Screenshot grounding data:

- - -

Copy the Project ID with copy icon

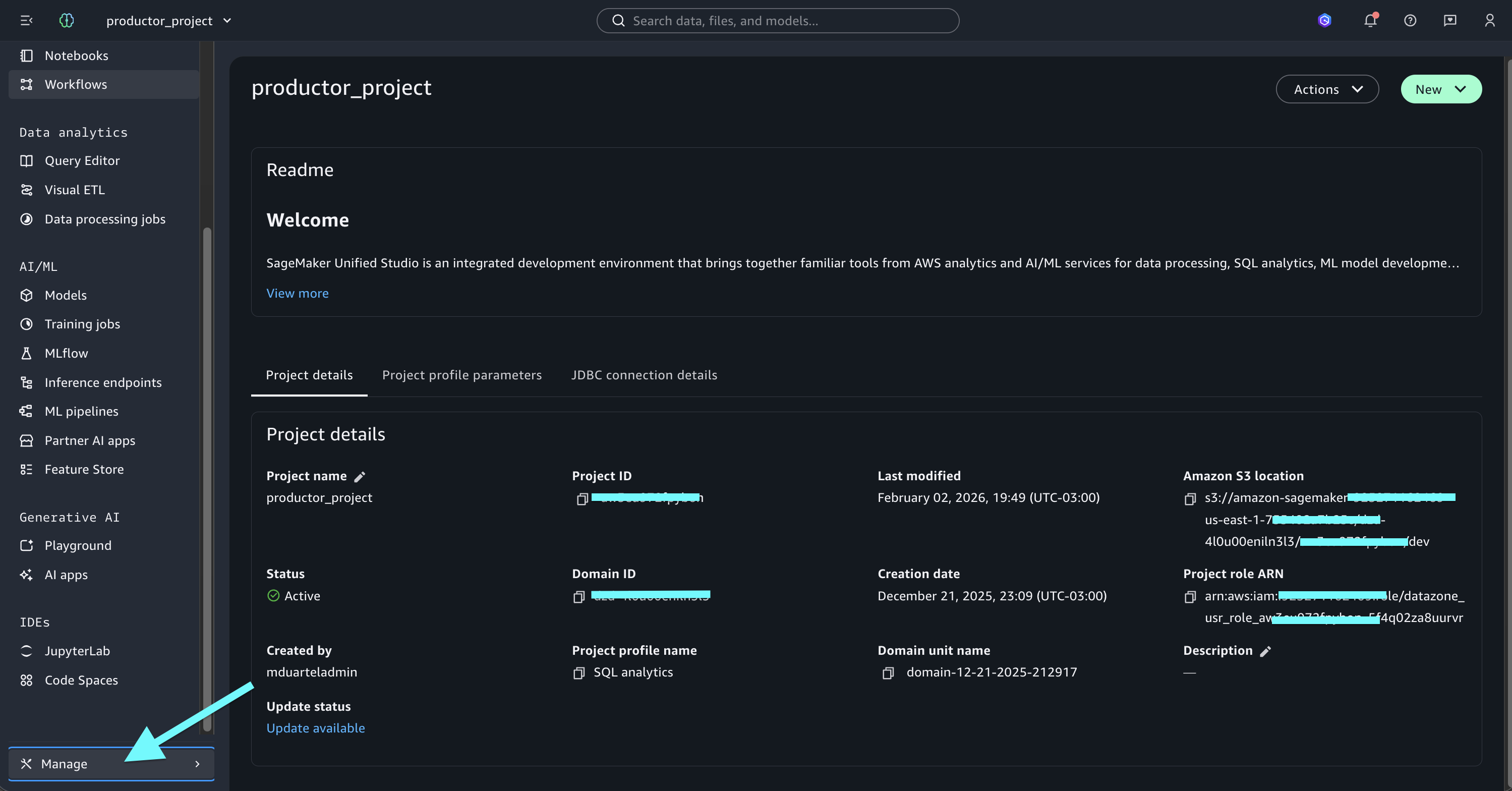pos(581,498)

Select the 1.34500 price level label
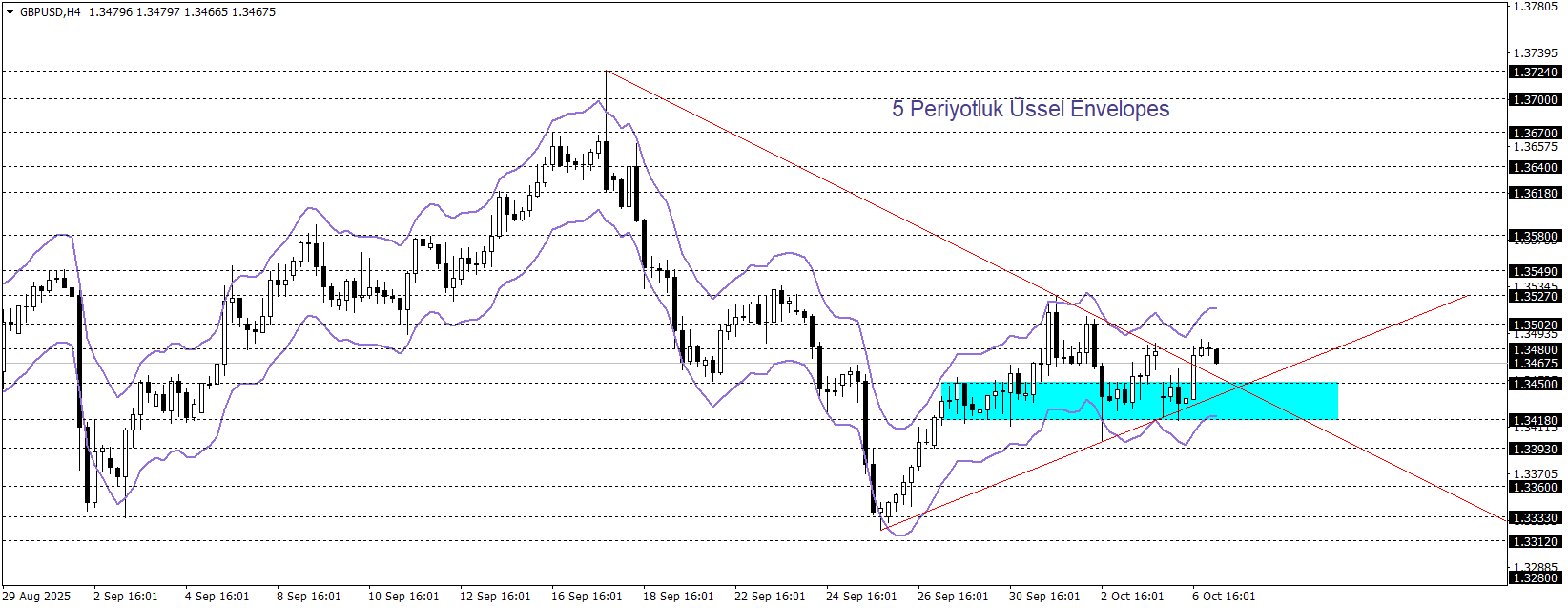click(x=1535, y=385)
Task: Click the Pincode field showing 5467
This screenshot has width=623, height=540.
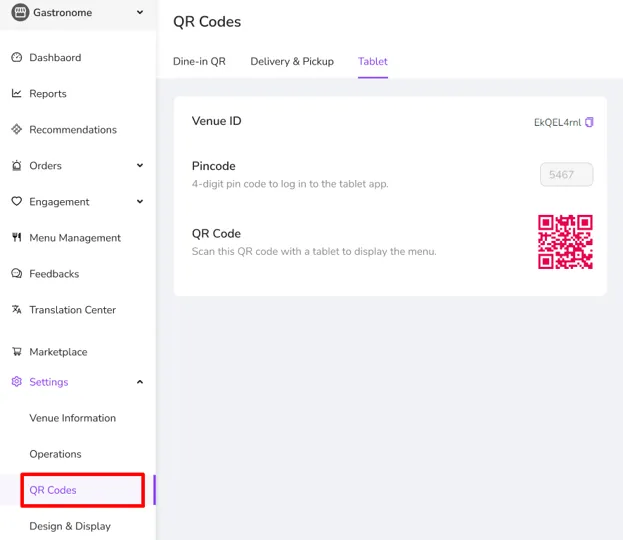Action: pyautogui.click(x=567, y=174)
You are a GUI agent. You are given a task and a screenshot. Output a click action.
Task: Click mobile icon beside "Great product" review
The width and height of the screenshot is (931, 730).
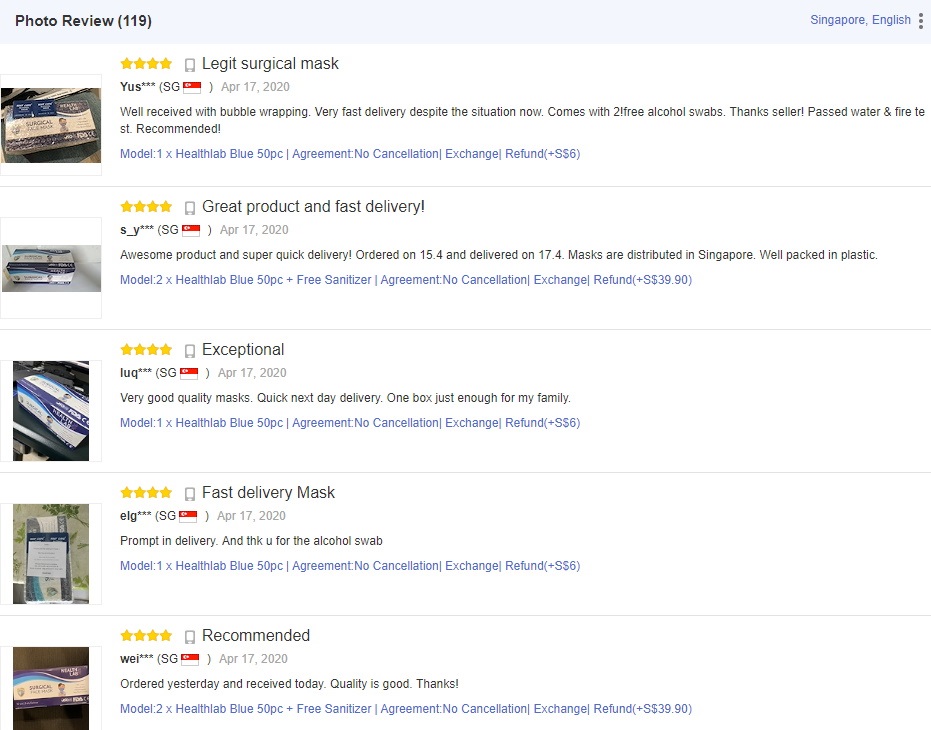click(x=190, y=208)
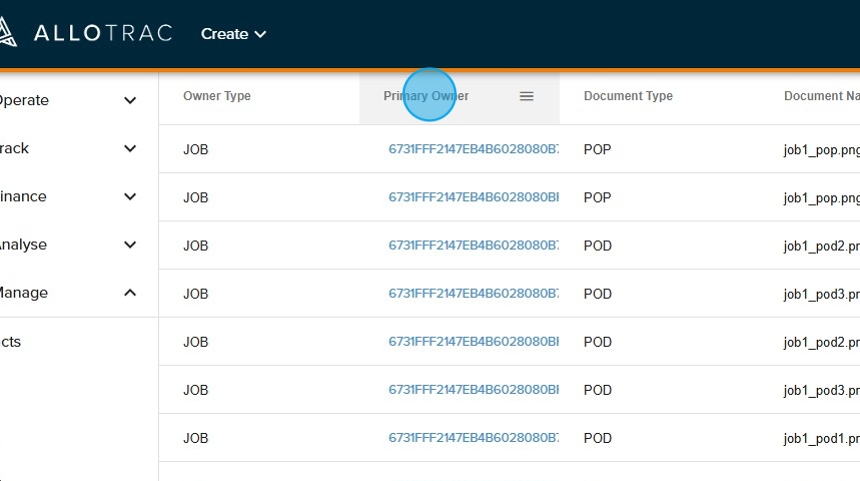
Task: Expand the Finance sidebar section
Action: (x=129, y=196)
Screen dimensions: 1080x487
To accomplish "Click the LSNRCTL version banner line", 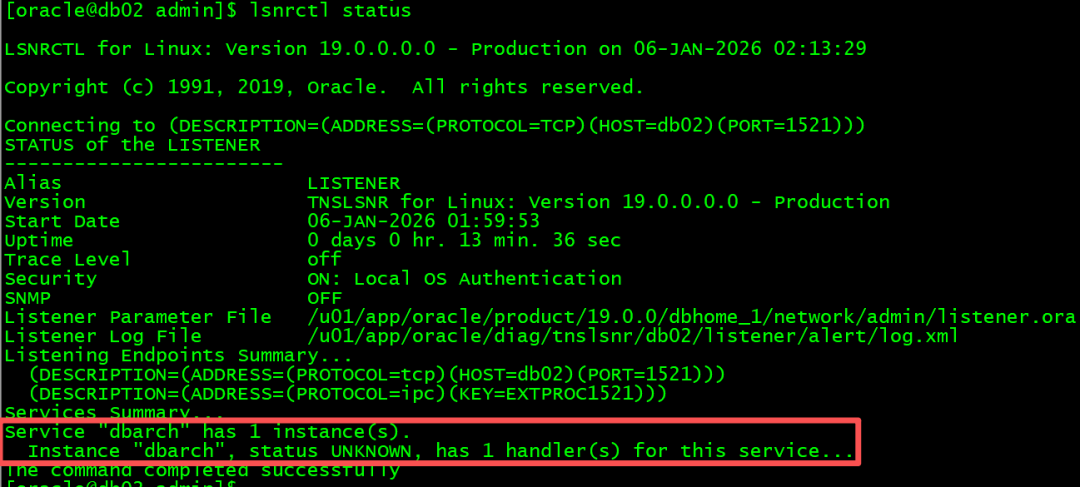I will 435,49.
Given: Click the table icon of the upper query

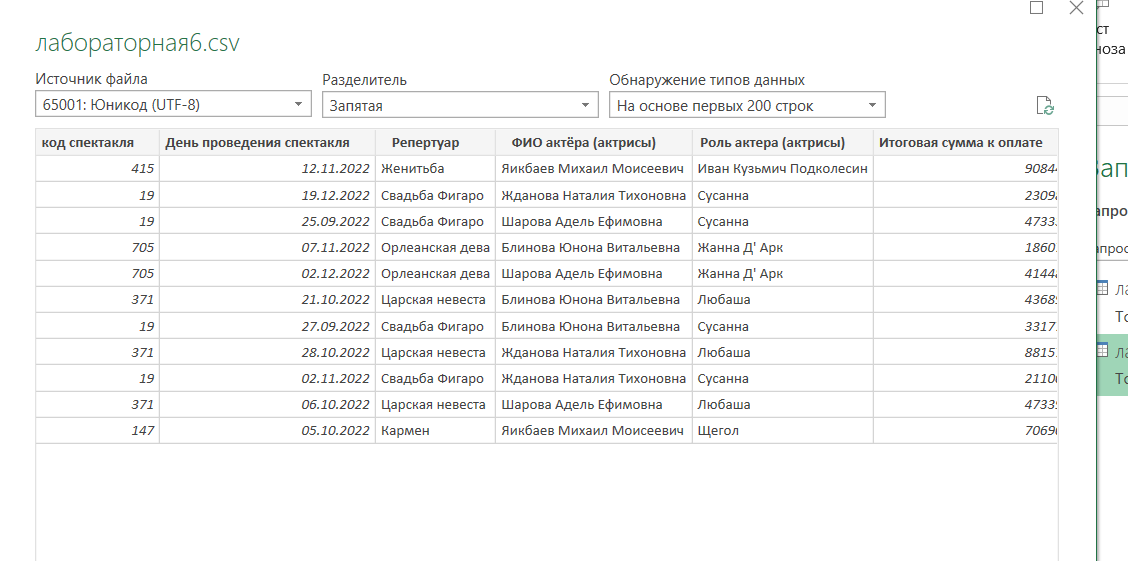Looking at the screenshot, I should [1101, 288].
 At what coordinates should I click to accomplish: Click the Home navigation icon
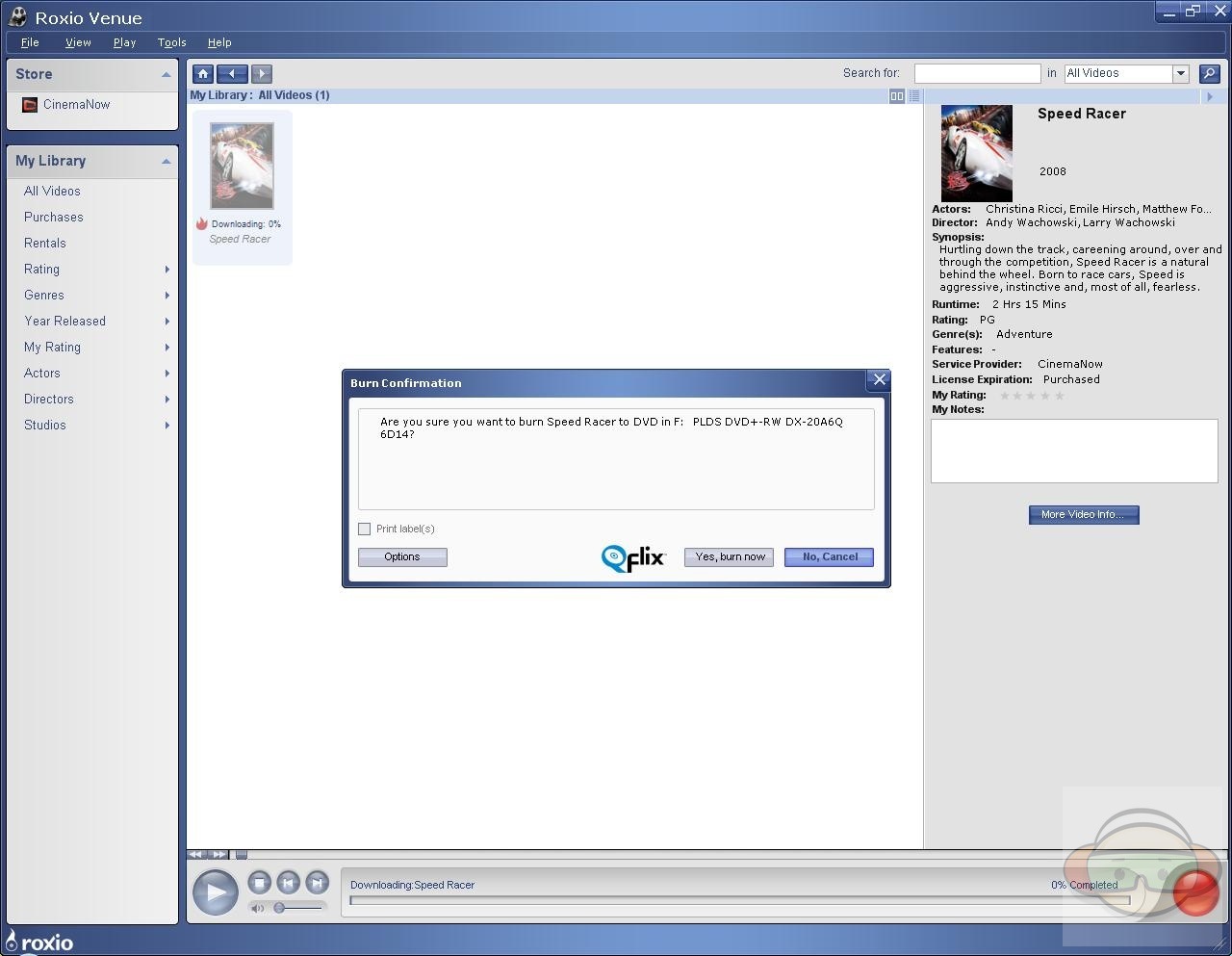[202, 73]
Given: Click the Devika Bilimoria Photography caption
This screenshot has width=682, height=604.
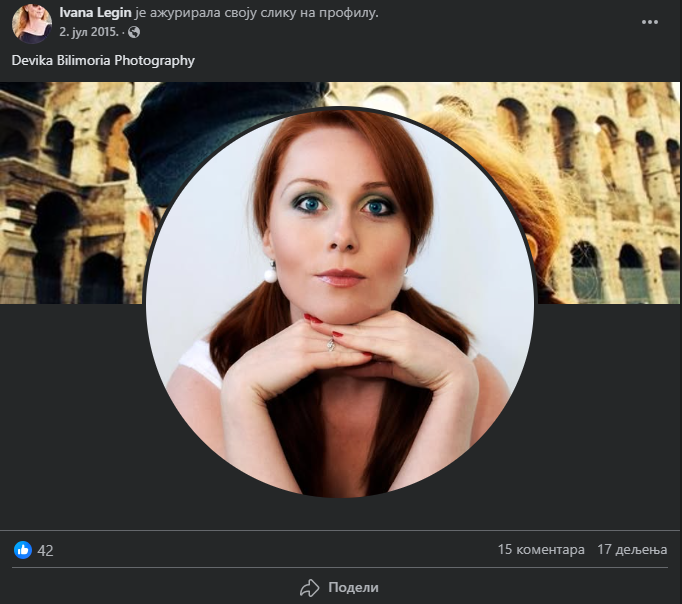Looking at the screenshot, I should click(x=103, y=60).
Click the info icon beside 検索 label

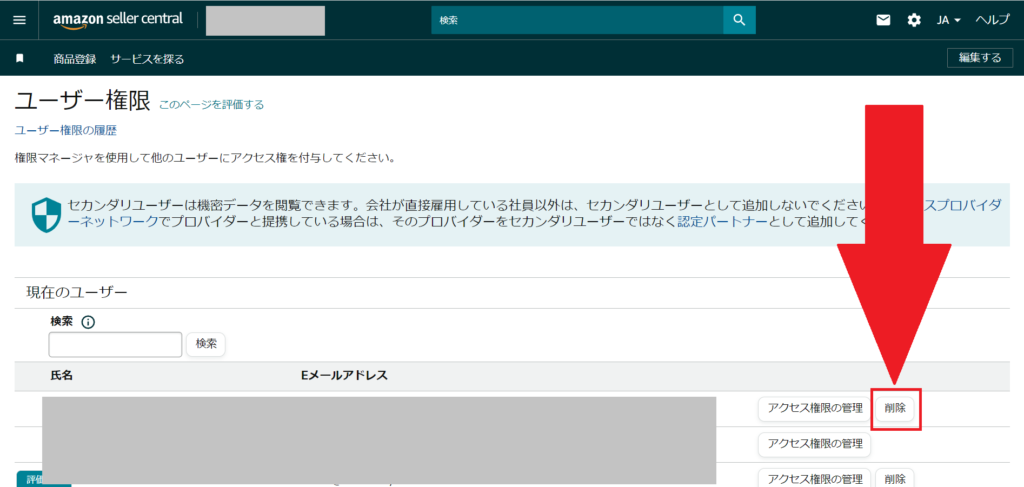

- - -

EXERCISE AIM:
Pictures aside, set down the lines from the one containing "Given: Click the table" through the end of the records above, exactly and only those.

RESULT:
Given: Click the table icon of the upper query

Looking at the screenshot, I should [1101, 288].
 At what coordinates should I click to accomplish: Click the Home navigation icon
[202, 73]
Given: Click the Devika Bilimoria Photography caption
This screenshot has width=682, height=604.
Looking at the screenshot, I should click(x=103, y=60).
Click the info icon beside 検索 label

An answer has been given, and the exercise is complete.